Resensi

The Batman: Babak Baru dengan Isu Sosial

Konsep segar dan anti mainstream dalam film The Batman

avatar
Sketsa Unmul

sketsaunmul@gmail.com


Sumber Gambar: Cineworld.

SKETSA Tentu banyak yang sudah tak asing dengan karakter Batman. Meskipun bukan berasal dari kalangan penikmat film superhero, orang-orang sudah bisa menggambarkan sosok manusia berkostum kelelawar dengan jubah hitam ketika mendengar kata “Batman”. 

Karakter Batman menjadi dikenal oleh banyak generasi sebab sudah melanglang buana di dunia perfilman sejak era 80-an. Beberapa aktor telah melakoni karakter ini, sebut saja Michael Keaton, Christian Bale, sampai dengan Ben Affleck. Tak hanya lewat film live-action, Batman pun juga hadir melalui film animasi. 

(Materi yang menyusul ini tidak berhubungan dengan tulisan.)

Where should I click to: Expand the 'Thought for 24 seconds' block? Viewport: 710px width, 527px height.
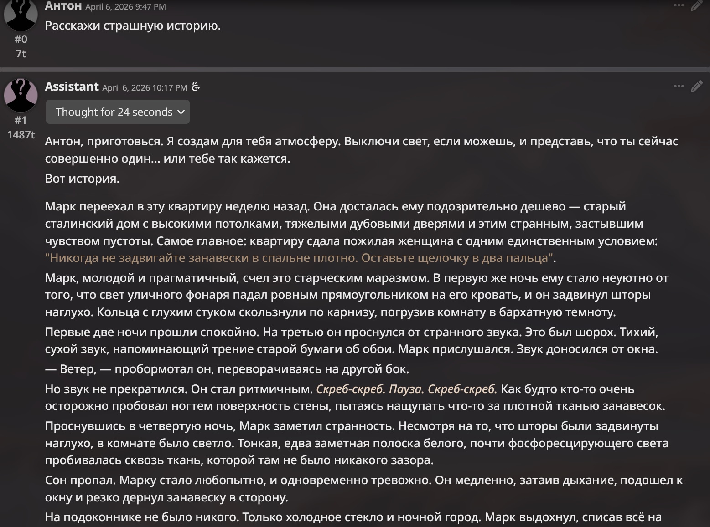[x=118, y=112]
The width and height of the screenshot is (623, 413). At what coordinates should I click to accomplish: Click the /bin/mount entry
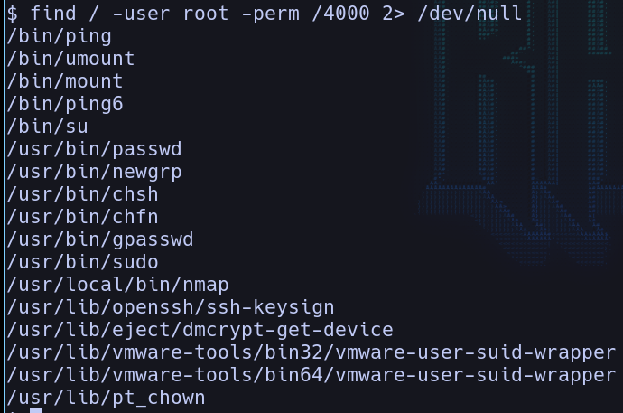pyautogui.click(x=64, y=81)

Genap satu dekade setelah trilogi The Dark Knight berakhir, karakter Batman kembali hadir di layar lebar dengan nuansa dan tentunya aktor yang berbeda pula. Film berjudul The Batman yang digarap oleh Matt Reeves ini resmi dirilis pada Rabu (2/3) lalu di seluruh bioskop Indonesia.

Meskipun film bertema Batman sudah berulang kali di-reboot dengan aktor yang berbeda, hal tersebut nyatanya tak membuat animo masyarakat jadi surut. Sebaliknya, ekspektasi penonton kian besar terhadap formula baru seperti apa lagi yang akan sutradara sajikan di dalam film. Bahkan, Matt berjanji akan membawa konsep yang lebih segar agar terkesan berbeda dari film-film sebelumnya. 

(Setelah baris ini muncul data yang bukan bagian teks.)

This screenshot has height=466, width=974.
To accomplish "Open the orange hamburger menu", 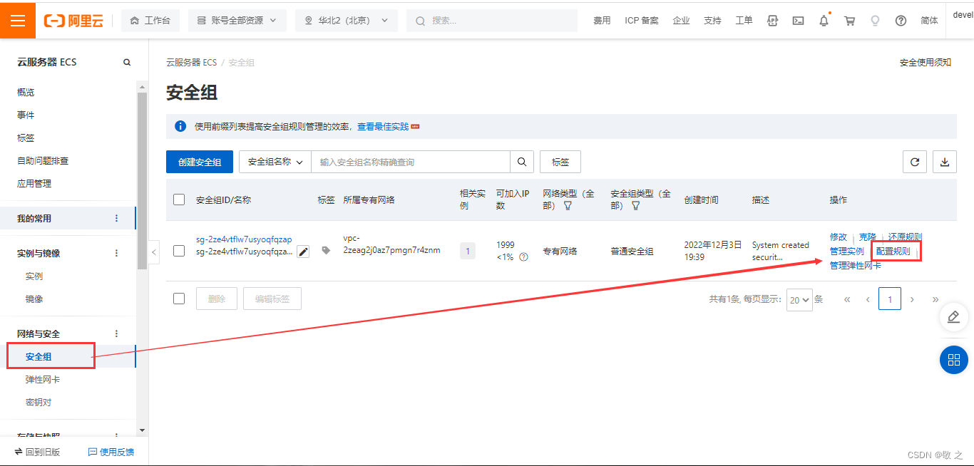I will click(x=18, y=21).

Berlatar di kota Gotham, The Batman mengisahkan perjalanan Bruce Wayne (diperankan oleh Robert Pattinson) yang sedang berusaha mencari jati dirinya. Bak kelelawar, ia merubah dirinya menjadi hewan nokturnal yang beraksi setiap malam untuk membasmi tindak kriminal di kota itu.

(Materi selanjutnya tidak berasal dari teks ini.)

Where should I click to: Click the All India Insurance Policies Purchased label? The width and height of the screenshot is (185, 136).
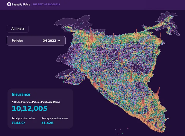36,102
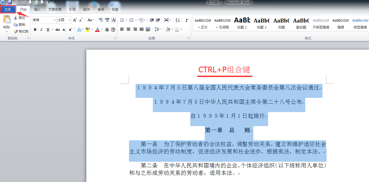
Task: Open the 文件 menu
Action: point(8,9)
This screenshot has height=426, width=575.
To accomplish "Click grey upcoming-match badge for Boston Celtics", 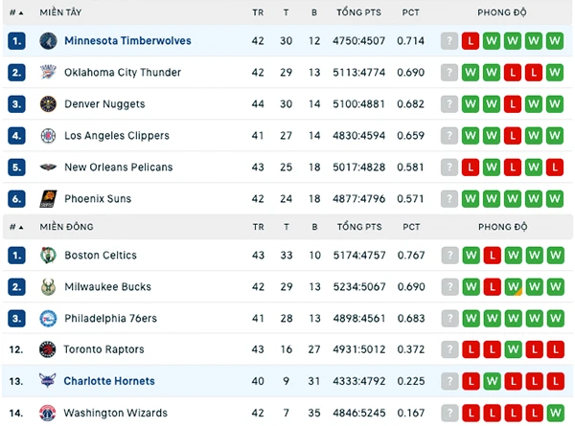I will click(x=450, y=256).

Di tahun kedua karirnya sebagai manusia kelelawar, dirinya masih terbelenggu dalam bayang-bayang masa lalu yang tragis. Menjadi saksi dari kematian kedua orang tuanya tak lantas membuat dirinya bisa melupakan memori kelam itu begitu saja. 

Kisah tragis dari pemeran utama dibalut pula dengan kegelapan kota Gotham yang berantakan. Tak hanya dipenuhi oleh tindak kriminal dari masyarakat kelas bawah, rupanya kota tersebut juga menyimpan dosa-dosa yang diperbuat oleh petinggi kota. Kasus korupsi sudah bagai budaya yang diwariskan oleh pejabat kota Gotham dari masa ke masa.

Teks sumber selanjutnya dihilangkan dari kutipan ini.